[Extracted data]

>>>>

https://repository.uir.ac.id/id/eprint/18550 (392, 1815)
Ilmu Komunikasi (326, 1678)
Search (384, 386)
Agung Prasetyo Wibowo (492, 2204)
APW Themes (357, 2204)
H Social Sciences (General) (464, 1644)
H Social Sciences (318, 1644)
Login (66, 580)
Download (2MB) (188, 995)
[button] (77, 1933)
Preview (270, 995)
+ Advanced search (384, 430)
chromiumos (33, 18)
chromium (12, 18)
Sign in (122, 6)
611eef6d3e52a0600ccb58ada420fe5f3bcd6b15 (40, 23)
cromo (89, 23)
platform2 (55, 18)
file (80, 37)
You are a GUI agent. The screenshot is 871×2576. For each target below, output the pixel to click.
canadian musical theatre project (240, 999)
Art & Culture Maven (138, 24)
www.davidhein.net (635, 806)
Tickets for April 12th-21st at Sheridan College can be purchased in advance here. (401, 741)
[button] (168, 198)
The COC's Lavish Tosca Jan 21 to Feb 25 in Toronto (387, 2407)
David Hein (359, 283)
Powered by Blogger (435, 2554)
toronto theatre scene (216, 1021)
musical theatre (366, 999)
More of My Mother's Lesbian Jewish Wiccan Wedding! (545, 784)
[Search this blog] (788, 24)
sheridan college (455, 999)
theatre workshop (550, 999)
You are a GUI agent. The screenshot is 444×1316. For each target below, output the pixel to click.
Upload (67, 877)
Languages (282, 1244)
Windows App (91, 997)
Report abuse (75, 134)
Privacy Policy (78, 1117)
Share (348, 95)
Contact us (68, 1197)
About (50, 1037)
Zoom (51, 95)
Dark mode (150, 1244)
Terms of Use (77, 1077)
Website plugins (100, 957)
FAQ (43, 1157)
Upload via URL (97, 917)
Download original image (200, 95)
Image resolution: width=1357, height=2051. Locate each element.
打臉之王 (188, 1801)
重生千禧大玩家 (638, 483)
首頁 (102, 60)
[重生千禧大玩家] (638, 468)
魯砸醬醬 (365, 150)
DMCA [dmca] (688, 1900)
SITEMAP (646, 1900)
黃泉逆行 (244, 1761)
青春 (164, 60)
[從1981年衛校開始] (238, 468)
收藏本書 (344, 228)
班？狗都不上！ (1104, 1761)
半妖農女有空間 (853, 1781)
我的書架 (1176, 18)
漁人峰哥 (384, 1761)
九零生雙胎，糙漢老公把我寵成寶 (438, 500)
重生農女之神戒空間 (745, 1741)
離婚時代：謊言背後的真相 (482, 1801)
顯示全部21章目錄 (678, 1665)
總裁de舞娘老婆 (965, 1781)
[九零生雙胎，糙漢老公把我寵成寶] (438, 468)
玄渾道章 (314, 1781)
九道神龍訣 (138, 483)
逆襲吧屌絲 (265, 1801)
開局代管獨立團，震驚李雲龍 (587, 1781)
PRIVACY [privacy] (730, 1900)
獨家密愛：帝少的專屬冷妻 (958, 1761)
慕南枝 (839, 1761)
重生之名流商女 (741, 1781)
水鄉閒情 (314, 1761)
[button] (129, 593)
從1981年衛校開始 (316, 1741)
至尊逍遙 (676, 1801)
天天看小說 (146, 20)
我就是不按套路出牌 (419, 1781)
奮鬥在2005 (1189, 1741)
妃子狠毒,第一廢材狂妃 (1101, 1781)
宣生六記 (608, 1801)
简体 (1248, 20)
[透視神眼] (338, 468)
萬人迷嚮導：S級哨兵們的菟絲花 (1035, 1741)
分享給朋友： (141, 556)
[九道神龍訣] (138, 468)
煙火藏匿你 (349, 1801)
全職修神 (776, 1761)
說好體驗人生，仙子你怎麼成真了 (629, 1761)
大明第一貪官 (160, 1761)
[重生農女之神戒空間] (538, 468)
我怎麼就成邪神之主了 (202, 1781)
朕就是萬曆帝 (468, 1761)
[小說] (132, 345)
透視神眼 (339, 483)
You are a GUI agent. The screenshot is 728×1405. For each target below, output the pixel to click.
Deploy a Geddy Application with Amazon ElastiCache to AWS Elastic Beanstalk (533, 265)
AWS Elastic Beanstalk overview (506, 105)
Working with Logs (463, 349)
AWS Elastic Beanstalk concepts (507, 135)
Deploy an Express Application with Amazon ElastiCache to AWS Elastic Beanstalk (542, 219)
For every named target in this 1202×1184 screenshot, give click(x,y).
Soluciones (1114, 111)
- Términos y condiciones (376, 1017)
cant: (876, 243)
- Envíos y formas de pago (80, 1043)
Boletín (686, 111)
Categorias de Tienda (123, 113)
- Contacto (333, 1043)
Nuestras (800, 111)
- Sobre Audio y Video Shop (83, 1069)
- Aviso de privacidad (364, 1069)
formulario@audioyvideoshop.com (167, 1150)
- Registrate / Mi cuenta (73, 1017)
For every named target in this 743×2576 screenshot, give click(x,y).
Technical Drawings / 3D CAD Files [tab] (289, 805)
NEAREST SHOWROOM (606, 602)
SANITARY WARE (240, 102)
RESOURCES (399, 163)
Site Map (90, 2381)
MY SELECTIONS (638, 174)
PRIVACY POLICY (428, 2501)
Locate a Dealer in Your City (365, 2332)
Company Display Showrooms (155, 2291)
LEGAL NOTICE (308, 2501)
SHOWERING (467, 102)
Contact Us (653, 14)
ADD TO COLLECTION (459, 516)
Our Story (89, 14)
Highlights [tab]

<<<<

What you need to do: Copy out all of the data above, line for line, without changing a single character.

The answer:
https://repository.uir.ac.id/id/eprint/18550 (392, 1815)
Ilmu Komunikasi (326, 1678)
Search (384, 386)
Agung Prasetyo Wibowo (492, 2204)
APW Themes (357, 2204)
H Social Sciences (General) (464, 1644)
H Social Sciences (318, 1644)
Login (66, 580)
Download (2MB) (188, 995)
[button] (77, 1933)
Preview (270, 995)
+ Advanced search (384, 430)
chromiumos (33, 18)
chromium (12, 18)
Sign in (122, 6)
611eef6d3e52a0600ccb58ada420fe5f3bcd6b15 (40, 23)
cromo (89, 23)
platform2 (55, 18)
file (80, 37)
You are a GUI agent. The screenshot is 871×2576. For each target below, output the pixel to click.
canadian musical theatre project (240, 999)
Art & Culture Maven (138, 24)
www.davidhein.net (635, 806)
Tickets for April 12th-21st at Sheridan College can be purchased in advance here. (401, 741)
[button] (168, 198)
The COC's Lavish Tosca Jan 21 to Feb 25 in Toronto (387, 2407)
David Hein (359, 283)
Powered by Blogger (435, 2554)
toronto theatre scene (216, 1021)
musical theatre (366, 999)
More of My Mother's Lesbian Jewish Wiccan Wedding! (545, 784)
[Search this blog] (788, 24)
sheridan college (455, 999)
theatre workshop (550, 999)
You are a GUI agent. The screenshot is 444×1316. For each target below, output the pixel to click.
Upload (67, 877)
Languages (282, 1244)
Windows App (91, 997)
Report abuse (75, 134)
Privacy Policy (78, 1117)
Share (348, 95)
Contact us (68, 1197)
About (50, 1037)
Zoom (51, 95)
Dark mode (150, 1244)
Terms of Use (77, 1077)
Website plugins (100, 957)
FAQ (43, 1157)
Upload via URL (97, 917)
Download original image (200, 95)
Image resolution: width=1357, height=2051. Locate each element.
打臉之王 (188, 1801)
重生千禧大玩家 (638, 483)
首頁 (102, 60)
[重生千禧大玩家] (638, 468)
魯砸醬醬 (365, 150)
DMCA [dmca] (688, 1900)
SITEMAP (646, 1900)
黃泉逆行 (244, 1761)
青春 (164, 60)
[從1981年衛校開始] (238, 468)
收藏本書 (344, 228)
班？狗都不上！ (1104, 1761)
半妖農女有空間 (853, 1781)
我的書架 (1176, 18)
漁人峰哥 (384, 1761)
九零生雙胎，糙漢老公把我寵成寶 (438, 500)
重生農女之神戒空間 (745, 1741)
離婚時代：謊言背後的真相 (482, 1801)
顯示全部21章目錄 (678, 1665)
總裁de舞娘老婆 (965, 1781)
[九零生雙胎，糙漢老公把我寵成寶] (438, 468)
玄渾道章 (314, 1781)
九道神龍訣 (138, 483)
逆襲吧屌絲 (265, 1801)
開局代管獨立團，震驚李雲龍 (587, 1781)
PRIVACY [privacy] (730, 1900)
獨家密愛：帝少的專屬冷妻 (958, 1761)
慕南枝 (839, 1761)
重生之名流商女 (741, 1781)
水鄉閒情 (314, 1761)
[button] (129, 593)
從1981年衛校開始 (316, 1741)
至尊逍遙 (676, 1801)
天天看小說 (146, 20)
我就是不按套路出牌 (419, 1781)
奮鬥在2005 (1189, 1741)
妃子狠毒,第一廢材狂妃 (1101, 1781)
宣生六記 (608, 1801)
简体 (1248, 20)
[透視神眼] (338, 468)
萬人迷嚮導：S級哨兵們的菟絲花 (1035, 1741)
分享給朋友： (141, 556)
[九道神龍訣] (138, 468)
煙火藏匿你 (349, 1801)
全職修神 (776, 1761)
說好體驗人生，仙子你怎麼成真了 (629, 1761)
大明第一貪官 (160, 1761)
[重生農女之神戒空間] (538, 468)
我怎麼就成邪神之主了 (202, 1781)
朕就是萬曆帝 (468, 1761)
[小說] (132, 345)
透視神眼 (339, 483)
You are a GUI agent. The screenshot is 728×1405. For each target below, output the pixel to click.
Deploy a Geddy Application with Amazon ElastiCache to AWS Elastic Beanstalk (533, 265)
AWS Elastic Beanstalk overview (506, 105)
Working with Logs (463, 349)
AWS Elastic Beanstalk concepts (507, 135)
Deploy an Express Application with Amazon ElastiCache to AWS Elastic Beanstalk (542, 219)
For every named target in this 1202×1184 screenshot, give click(x,y).
Soluciones (1114, 111)
- Términos y condiciones (376, 1017)
cant: (876, 243)
- Envíos y formas de pago (80, 1043)
Boletín (686, 111)
Categorias de Tienda (123, 113)
- Contacto (333, 1043)
Nuestras (800, 111)
- Sobre Audio y Video Shop (83, 1069)
- Aviso de privacidad (364, 1069)
formulario@audioyvideoshop.com (167, 1150)
- Registrate / Mi cuenta (73, 1017)
For every named target in this 743×2576 screenshot, give click(x,y).
Technical Drawings / 3D CAD Files [tab] (289, 805)
NEAREST SHOWROOM (606, 602)
SANITARY WARE (240, 102)
RESOURCES (399, 163)
Site Map (90, 2381)
MY SELECTIONS (638, 174)
PRIVACY POLICY (428, 2501)
Locate a Dealer in Your City (365, 2332)
Company Display Showrooms (155, 2291)
LEGAL NOTICE (308, 2501)
SHOWERING (467, 102)
Contact Us (653, 14)
ADD TO COLLECTION (459, 516)
Our Story (89, 14)
Highlights [tab]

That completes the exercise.